DSD advises iOS 6 update despite incomplete evaluation

The Australian Defence Signals Directorate (DSD) has advised government agencies that they should update their Apple devices to the latest version of iOS, even though it has not completed an evaluation of the product.

In a broadcast issued by DSD's Cyber Security Operations Centre, DSD has said that the new version of Apple's mobile operating system provides "notable security enhancements" that warrant the update, despite its acknowledgement that iOS 6 was still in evaluation.

"In particular, iOS 6 addresses a known vulnerability in Apple Mail's use of Data Protection on email attachments, which is unlikely to be retrospectively applied to iOS 5."

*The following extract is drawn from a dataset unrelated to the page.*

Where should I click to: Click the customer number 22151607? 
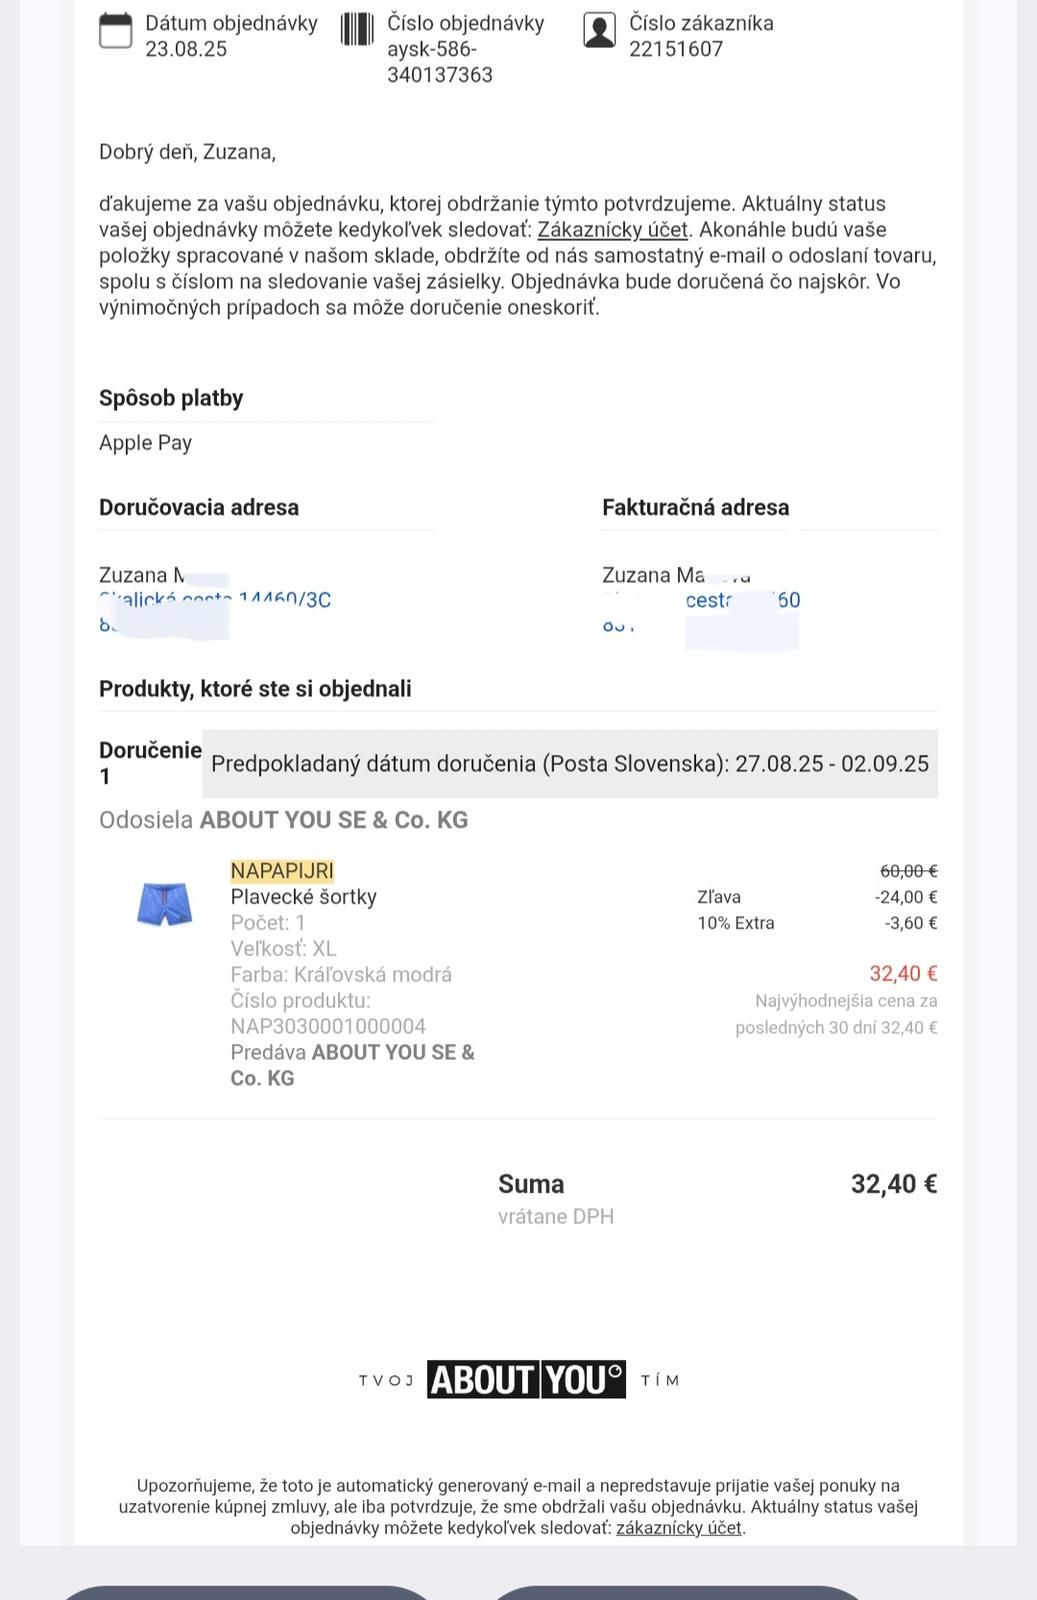(676, 49)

DSD has worked with Apple in the past to scrutinise the security of iOS and ascertain whether it was appropriate for government use. It released a hardening guide for iOS in July last year, and earlier this year in March, it updated the guide for iOS 5 and certified the operating system for government information up to "protected" level of classification.

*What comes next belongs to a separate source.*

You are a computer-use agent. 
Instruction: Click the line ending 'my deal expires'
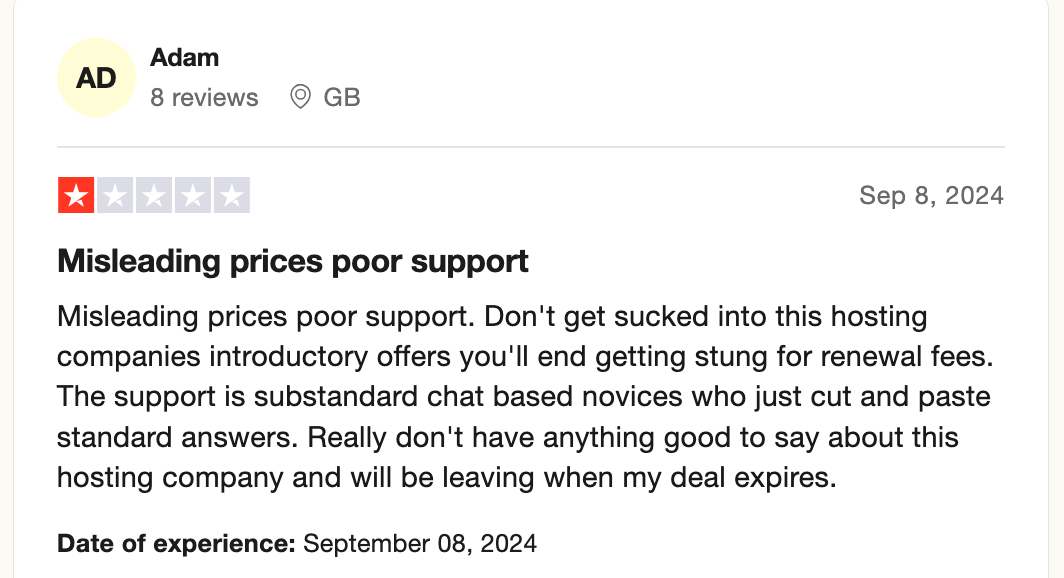[x=446, y=477]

Now that iOS 6 has been released, and DSD has noted that iOS 5 will no longer be available for download as a result, it is working towards releasing an updated hardening guide for iOS 6.

"The updated guide will contain additions in response to new features, rather than wholesale changes to the existing advice," DSD wrote in its broadcast.

In the meantime, DSD advised that government agencies should continue to use the existing hardening guide (PDF) when securing iOS 6 since, while it does not cover the new features in iOS 6, the older advice is still applicable.